McCzar started his dissembling diplomacy by praising Sweden as a model for European drug prohibition policy and condemning Dutch drug policies as "an unmitigated disaster" responsible for a murder rate of 17.58/100,000 in The Netherlands compared to 8.22 murders per 100,000 people in the United States. "That's drugs," McCaffrey said.

Our bumbling narco-diplomat need not wonder why his attempts to sell failed American drug prohibition landed on deaf ears throughout Europe. To begin with the Dutch actually have a murder rate of 1.8 per 100,000, less than one fourth that of the United States. (McCzar blamed his mistake on erroneous Interpol figures.) Sweden, which McCaffrey praises as a model for drug policy has an illicit drug death rate of 23.5 per million inhabitants while the Netherlands have only 2.4 drug related deaths per million or about one-tenth that of the Swedes. That isn't bad enough. The US had 38.2 drug deaths per million inhabitants in 1995 which is over 15 times higher than Holland.

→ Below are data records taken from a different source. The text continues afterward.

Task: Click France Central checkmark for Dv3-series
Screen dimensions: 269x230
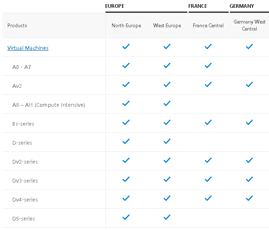Action: (x=208, y=180)
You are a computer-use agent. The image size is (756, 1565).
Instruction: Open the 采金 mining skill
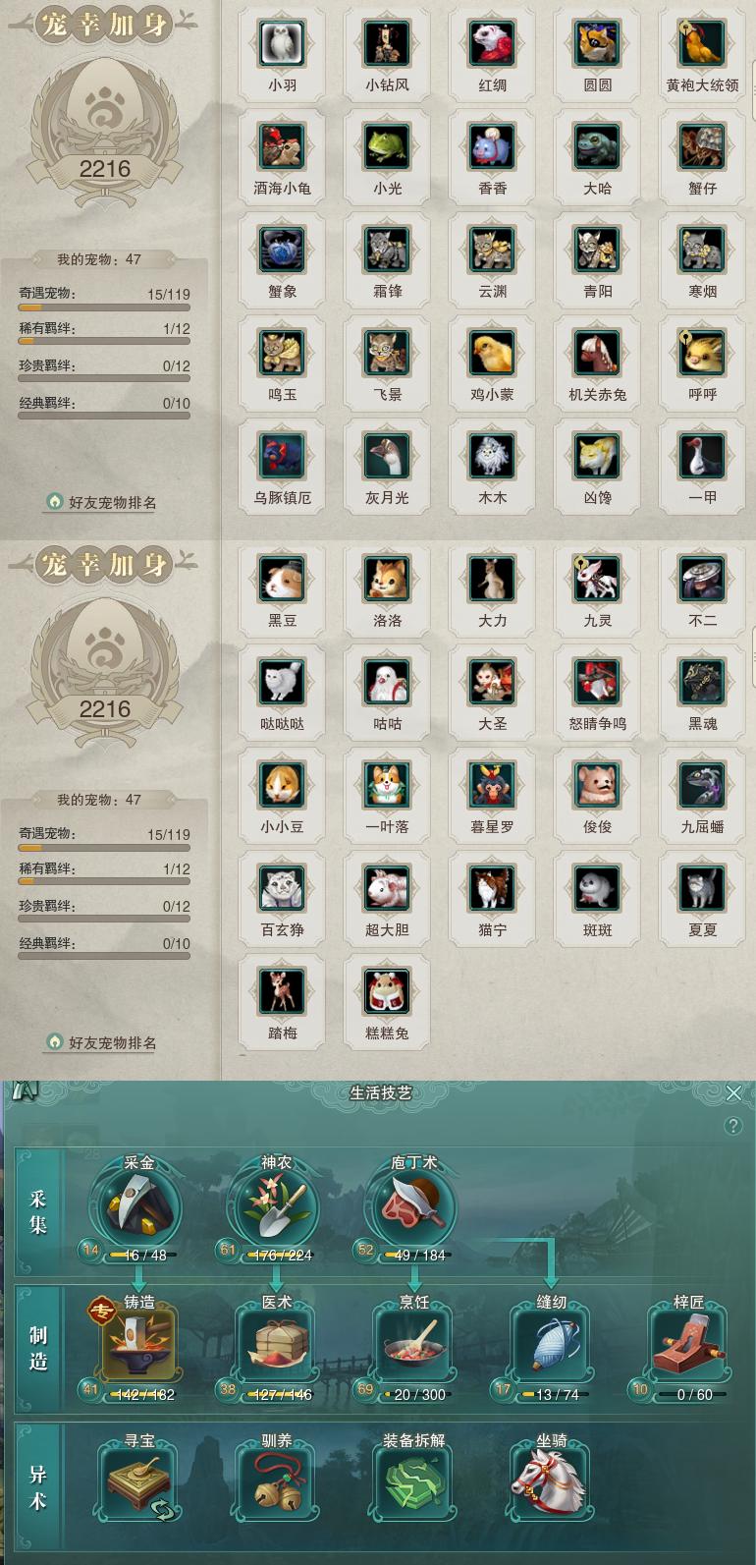[x=138, y=1205]
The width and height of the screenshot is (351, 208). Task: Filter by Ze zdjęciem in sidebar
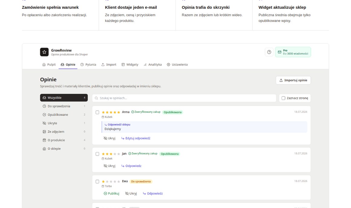click(64, 132)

McCzar blindly condemned Dutch policy, but the truth (generally known in Europe) is that the Netherlands has fewer "drug problems" than the United States in every category. The average age of opiate addicts in Holland has risen from 26.8 yrs in 1981 to 37 yrs in 1998. In the same period the percent of opiate addicts in Amsterdam under 22 yrs of age has dropped from 14.4% in 1981 to 1.2% in 1998. Opiate addiction in Holland has declined considerably under their liberal policies. Meanwhile on the home front McCzar complains about increasing heroin use among 8th graders and the DEA reports that heroin and cocaine are purer and cheaper than ever.

McCzar was like a time travelling doctor from 1750 trying to convince physicians trained in laser surgery, molecular biology and nuclear medicine that indiscriminate blood letting and enemas will cure "anything that ails a man." The United States leads Europe in addiction, HIV-AIDS rates among addicts, addict mortality, child drug abuse, criminal activity associated with drugs and virtually every other category of drug harm. That's drug policy!